Ciò che purtroppo affligge oggi i franchise di successo è il vincolo che li lega alle sempre più stringenti logiche industriali. Condannati a proseguire ad oltranza, senza interrogarsi su quanto possano ancora offrire allo spettatore, finiscono per restare intrappolati in un limbo che, come una maledizione, li accompagna fino a quando l’interesse del pubblico non si sposta verso un’altra proprietà intellettuale, in un ciclo apparentemente infinito.
La saga di Scream rientra pienamente in questo meccanismo. Ciononostante, tenendo conto del legame indissolubile che univa il franchise al suo storico regista Wes Craven, il rilancio avviato nel 2022 era riuscito, inaspettatamente, ad accendere l’interesse di una nuova generazione di spettatori, confermandone il successo commerciale.

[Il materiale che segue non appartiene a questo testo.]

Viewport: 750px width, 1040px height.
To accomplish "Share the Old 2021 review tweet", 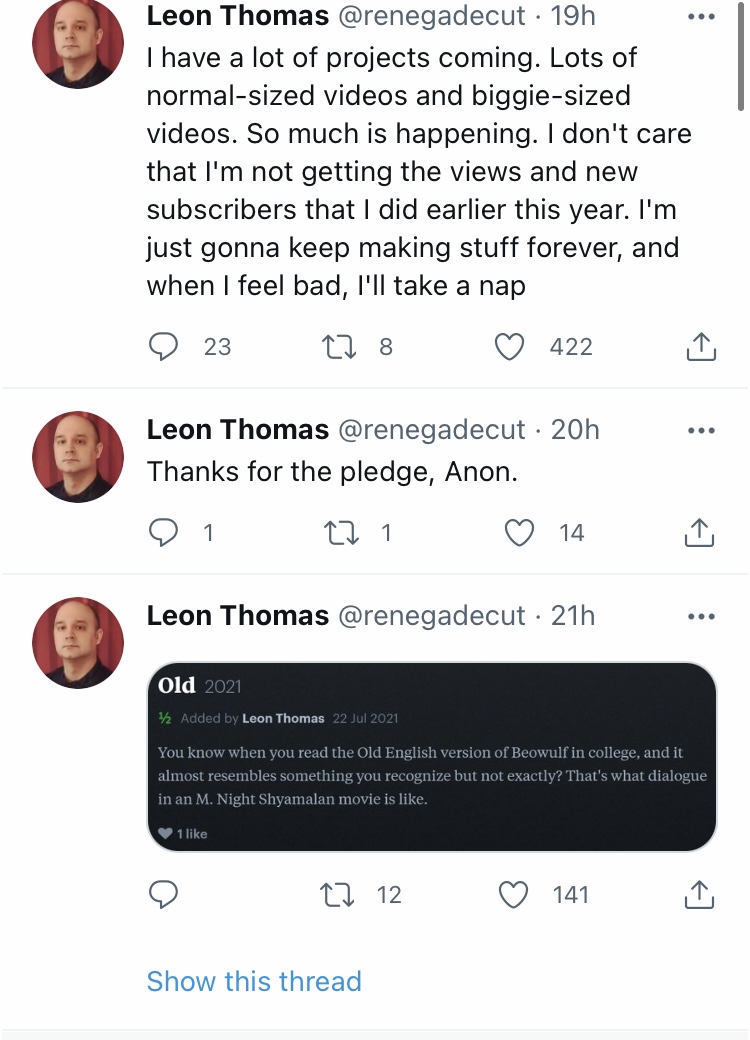I will [700, 894].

Sidney Prescott (Neve Campbell) è riuscita a rifarsi una vita, lasciandosi alle spalle gli incubi del passato, tuttavia, quando un nuovo assassino con la maschera di Ghostface appare in città, è costretta ad affrontare nuovamente la minaccia, proteggendo l’incolumità della sua famiglia, in particolare della figlia adolescente Tatum.
Fin dalle prime scene si percepisce la natura emergenziale di questo nuovo capitolo: i problemi produttivi che hanno portato al licenziamento di Melissa Barrera e all’abbandono di Jenna Ortega, insieme alla necessità di richiamare nuovamente Neve Campbell, appaiono evidenti nella generale incertezza del film, sospeso tra l’interruzione di un progetto precedente e l’urgenza di ricercare una direzione alternativa. Ne deriva la volontà di tornare verso lidi più sicuri e familiari, costringendo Kevin Williamson, storico ideatore dell’intera saga, a prendere in mano il film, mettendosi in prima persona dietro la macchina da presa. La scelta però finisce per evidenziare la profonda artificiosità dell’insieme: il ritorno di volti storici della saga (reali o evocati che siano) non fa che rimarcare la mancanza di genuinità dell’operazione. Tutto appare costruito, meccanico, “artificiale” proprio come l’IA sfruttato come espediente di contatto con l’attualità.
Tuttavia, anche essa pero non porta ad alcun risvolto lasciando la sensazione di un franchise che da tempo ha esaurito ciò che aveva da dire.